Qatar’s maroon and white kit is inspired by the country’s flag. Maroon is a reference to the Nations pride and colour of their blood. The white symbolises the peace procured from signing anti-piracy treaties with the British in the mid-20th century.


Iran’s kit is inspired by the country’s white, green and red flag. The colours reflect the changes brought about by the Iranian Revolution. The Iran jersey also features an Asiatic cheetah, which is an endangered species in Iran.


China’s kit is inspired by the country’s flag, which is red and symbolises the Communist revolution. Red is also the traditional colour of the Chinese people. China’s badge features a dragon – a legendary creature in Chinese mythology and folklore.


Syria’s kit is inspired by the country’s flag, which is red, white and black, and also features two green stars. The flag was first adopted in 1958 to represent Syria as part of the United Arab Republic. The badge features an eagle, a symbol of Syria. The Syrian national team is known as the Qasioun Eagles. Qasioun is a mountain in Damascus.


Unlike most nations, Japan’s kit is not influenced by the country’s flag. Japan defeated Sweden 3-2 at the 1936 Olympics while wearing a blue kit. The victory led Japan to believe blue was the colour of victory, and their kit has been blue ever since.
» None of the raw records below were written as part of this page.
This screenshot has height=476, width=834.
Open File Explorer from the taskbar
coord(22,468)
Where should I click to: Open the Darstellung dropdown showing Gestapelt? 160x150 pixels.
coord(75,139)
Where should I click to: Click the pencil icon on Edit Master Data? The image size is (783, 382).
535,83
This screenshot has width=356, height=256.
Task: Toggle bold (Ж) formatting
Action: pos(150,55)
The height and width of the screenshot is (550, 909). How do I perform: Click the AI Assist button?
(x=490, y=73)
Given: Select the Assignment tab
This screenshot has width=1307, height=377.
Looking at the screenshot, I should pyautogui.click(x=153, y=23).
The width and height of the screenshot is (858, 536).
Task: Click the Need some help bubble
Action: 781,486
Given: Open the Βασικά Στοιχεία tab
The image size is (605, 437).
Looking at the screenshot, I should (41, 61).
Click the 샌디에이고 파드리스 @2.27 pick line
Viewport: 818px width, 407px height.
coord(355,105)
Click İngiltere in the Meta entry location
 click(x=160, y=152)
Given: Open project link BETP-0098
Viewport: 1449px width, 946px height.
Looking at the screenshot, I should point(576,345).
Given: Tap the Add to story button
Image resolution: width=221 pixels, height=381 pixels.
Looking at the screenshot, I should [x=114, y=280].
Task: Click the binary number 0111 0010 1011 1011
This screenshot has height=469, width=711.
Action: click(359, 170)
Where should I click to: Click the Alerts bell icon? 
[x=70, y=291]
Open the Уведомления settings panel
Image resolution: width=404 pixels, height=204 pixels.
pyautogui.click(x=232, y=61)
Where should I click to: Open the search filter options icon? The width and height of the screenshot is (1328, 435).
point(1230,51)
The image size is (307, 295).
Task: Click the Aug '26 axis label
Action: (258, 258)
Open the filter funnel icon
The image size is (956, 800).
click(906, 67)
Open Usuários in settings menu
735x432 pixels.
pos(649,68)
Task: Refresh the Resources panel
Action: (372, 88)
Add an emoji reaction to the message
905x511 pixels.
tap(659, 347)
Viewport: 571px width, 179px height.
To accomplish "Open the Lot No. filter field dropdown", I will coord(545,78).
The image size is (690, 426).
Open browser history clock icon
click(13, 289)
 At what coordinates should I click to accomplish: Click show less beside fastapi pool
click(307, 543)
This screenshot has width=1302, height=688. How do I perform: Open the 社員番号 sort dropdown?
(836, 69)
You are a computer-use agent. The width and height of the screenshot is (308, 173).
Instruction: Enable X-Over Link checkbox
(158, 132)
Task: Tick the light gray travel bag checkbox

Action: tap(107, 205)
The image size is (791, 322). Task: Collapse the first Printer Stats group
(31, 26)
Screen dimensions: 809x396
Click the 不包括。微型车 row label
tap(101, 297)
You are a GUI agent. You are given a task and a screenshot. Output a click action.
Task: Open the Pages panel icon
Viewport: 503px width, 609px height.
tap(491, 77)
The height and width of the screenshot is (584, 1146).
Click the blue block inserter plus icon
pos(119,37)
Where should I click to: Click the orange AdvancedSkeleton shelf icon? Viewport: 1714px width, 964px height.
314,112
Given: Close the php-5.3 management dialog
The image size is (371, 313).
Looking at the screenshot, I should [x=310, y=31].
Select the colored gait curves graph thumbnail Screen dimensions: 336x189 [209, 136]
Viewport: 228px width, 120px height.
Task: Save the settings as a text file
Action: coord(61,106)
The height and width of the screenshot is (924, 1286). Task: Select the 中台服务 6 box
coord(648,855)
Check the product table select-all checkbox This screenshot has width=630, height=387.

Thailand’s kit is inspired by the country’s flag, which features red, white and blue. The colours are said to stand for nation-religion-king, which is an unofficial motto of Thailand – red for the land and people, white for religion, and blue for the monarchy. Thailand briefly changed their kit to yellow in 2007 to celebrate the 80th birthday of King Bhumibol Adulyadej.

Saudi Arabia

Saudi Arabia’s kit is inspired by the country’s green and white flag. Green is the traditional colour of Islam. The palm tree on the badge represents the country’s assets, which are defined as its people, heritage, history and resources.

North Korea

North Korea’s kit is inspired by the country’s blue, white and red flag. The blue colour signifies sovereignty, peace and friendship, while the white stripes signify purity. Red represents the Communist revolution.

South Korea

South Korea’s kit is inspired by the country’s red, white and blue flag. Traditionally the kit has been red, which led to the nickname ‘The Reds’ and also inspired the name of the supporters’ group ‘The Red Devils’. The away kit has traditionally been white and blue. South Korea’s badge features a tiger – an animal strongly associated with Korean people and Korean culture.


Iraq’s kit is inspired by the country’s white, green and red flag. The badge features a lion in reference to the ‘Lions of Mesopotamia’ nickname. The lion is also a symbol of Iraq.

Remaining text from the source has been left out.